Document:
▼

Let's have a look at what's in the data

Q: How many years does the dataset cover?

In [7]:
YEARS = sorted(data_df["Year"].unique())
YEARS
Out[7]:
[2009, 2010, 2011, 2012, 2013, 2014, 2015, 2016, 2017, 2018, 2019, 2020]

Q: How many sensors are in the datset?

In [54]:
SENSORS = data_df["Sensor_Name"].unique()
SENSORS.shape
Out[54]:
(69,)

Q: How many people are recorded each year?

In [55]:
year_counts = data_df.groupby("Year")["Hourly_Counts"].sum()
year_counts
Out[55]:
Year
2009     62650110
2010     93459437
2011     90571965
2012    102215521
2013    117389820
2014    169500386
2015    209099687
2016    228757880
2017    216586414
2018    261909318
2019    266411675
2020     65584490
Name: Hourly_Counts, dtype: int64

Just eyeballing the data isn't going to cut it. Let's visualise with Pandas' plotting API.

This uses the Matplotlib library, so first set it up and configure. The first line below tells Jupyter to automatically render Matplotlib plots in the cell's output.

In [8]:
%matplotlib inline
import matplotlib.pyplot as plt
In [9]:
year_counts.plot(title="Total number of footfalls by year")
Out[9]:
<matplotlib.axes._subplots.AxesSubplot at 0x7f6c52b64640>

Tip: always title your plots.

Problem is that the number of sensors increases.

In [56]:
num_sensors = data_df.groupby("Year")["Sensor_Name"].nunique()
num_sensors.plot(title="Total number of sensors by year");
Out[56]:
<matplotlib.axes._subplots.AxesSubplot at 0x7f6c1a60da30>

Let's normalise by number of sensors.

In [57]:
year_counts_df = data_df.groupby("Year").agg({"Hourly_Counts":sum, "Sensor_Name": "nunique"})
year_counts_df["count_per_sensor"] = year_counts_df["Hourly_Counts"] / year_counts_df["Sensor_Name"]
year_counts_df["count_per_sensor"].plot(title="Yearly footfalls/sensers");

Not clear how helpful this is... maybe newer sensors are more likely to be in less travelled areas and our footfalls shouldn't be spread across them to the same weight as more trafficked sensors.

In [58]:
# Build up a DataFrame of sensor names with their average yearly counts and first year of existence:

# get average yearly counts
res_df = pd.DataFrame(
    data_df.groupby("Sensor_Name").apply(
        lambda df:df.groupby("Year")["Hourly_Counts"].sum().mean()

▲

Data section:
▼

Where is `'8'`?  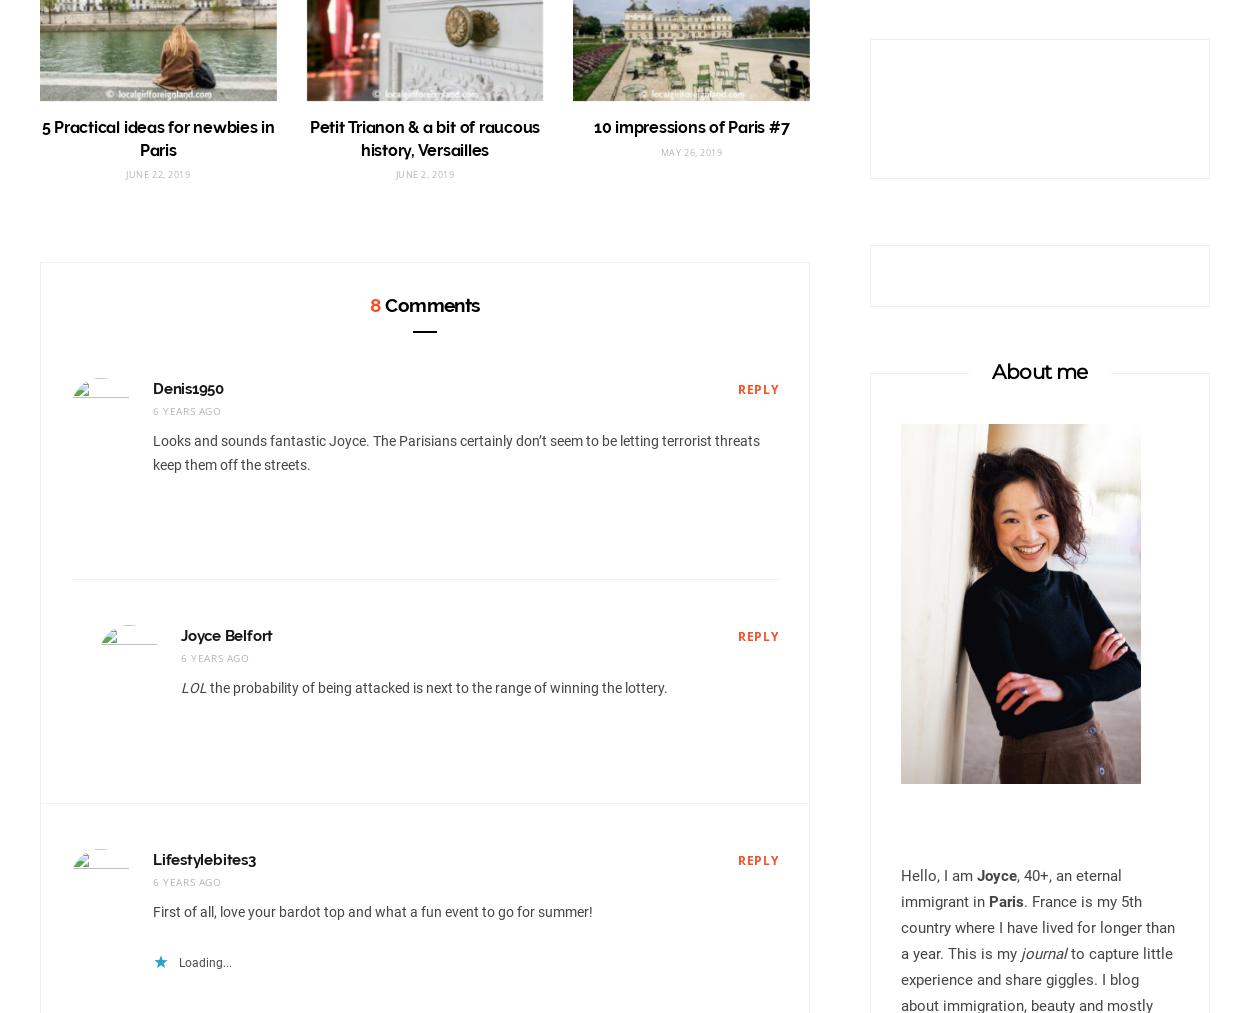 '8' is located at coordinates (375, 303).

▲
▼

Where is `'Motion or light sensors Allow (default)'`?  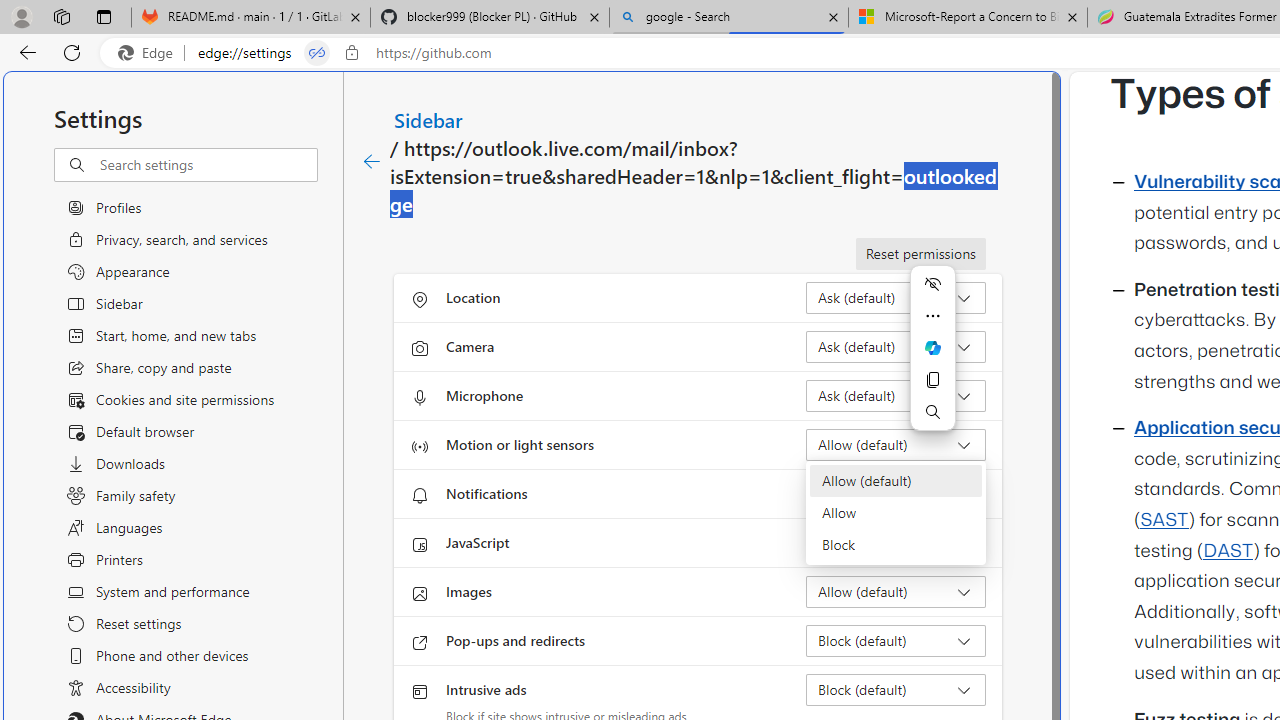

▲

Task set:
1. In the notebook on pedestrian sensor data, why does the author doubt that dividing yearly footfalls by the number of sensors is helpful? Answer in one to three sentences.
2. Write the next part of the pedestrian sensor notebook, picking up right after its final line.

Responses by task:
1. Newer sensors may be more likely to sit in less traveled areas. If so, footfalls should not be spread across them with the same weight as across more heavily trafficked sensors.

2.
    ), 
    columns=["average_yearly_counts"]
)

# get first year of existence for each sensor
sorted_df = data_df.sort_values(by="Year")
res_df["first_year"] = [
    sorted_df[sorted_df["Sensor_Name"] == sensor].iloc[0]["Year"]
    for sensor in res_df.index
]
In [59]:
# can also use df.plot.scatter()
res_df.plot(kind="scatter", x="first_year", y="average_yearly_counts", title="Average yearly sensor counts compared with sensor first year");
'c' argument looks like a single numeric RGB or RGBA sequence, which should be avoided as value-mapping will have precedence in case its length matches with 'x' & 'y'.  Please use a 2-D array with a single row if you really want to specify the same RGB or RGBA value for all points.

Pandas' plotting API

  • Built on Matplotlib (has its own API, which Pandas hides)
  • Really useful for quick exploratory visualisation for DataFrame and Series

Limitations

  1. Doesn't look very pretty out of the box
  2. Pandas plotting API is limited
  3. Static image: can’t zoom or toggle visibility of data

What are your options?

1. Improve Aesthetics using Matplotlib Themes

In [14]:
print(plt.style.available)
['seaborn-notebook', 'seaborn-ticks', 'seaborn', '_classic_test', 'grayscale', 'seaborn-paper', 'ggplot', 'bmh', 'seaborn-deep', 'seaborn-white', 'fast', 'seaborn-muted', 'seaborn-whitegrid', 'seaborn-colorblind', 'seaborn-poster', 'seaborn-dark', 'fivethirtyeight', 'seaborn-bright', 'seaborn-dark-palette', 'tableau-colorblind10', 'seaborn-darkgrid', 'classic', 'seaborn-pastel', 'seaborn-talk', 'dark_background', 'Solarize_Light2']
In [15]:
plt.style.use('seaborn')

2. Work with Matplotlib's API

  • Pandas's plot() produces Matplotlib objects Can break out into full Matplotlib API
  • Matplotlib API is very powerful, but API can be hard to learn
In [61]:
from matplotlib import ticker 

# Tip: wrap up code to make a plot into a function. Useful for:
#      - parameterising you plot
#      - not polluting the global namespace/clobbering other identifiers

def make_top_sensor_plot(df, num_sensors=8):
    # make and configure our split figure
    plt.rcParams.update(
        {"figure.titlesize": 22, "axes.titlesize": 18, "axes.labelsize": 18, 
         "legend.fontsize": 12, "xtick.labelsize":13, "ytick.labelsize":13}
    )
    fig, (ax1, ax2) = plt.subplots(1, 2)
    plt.subplots_adjust(wspace=.4)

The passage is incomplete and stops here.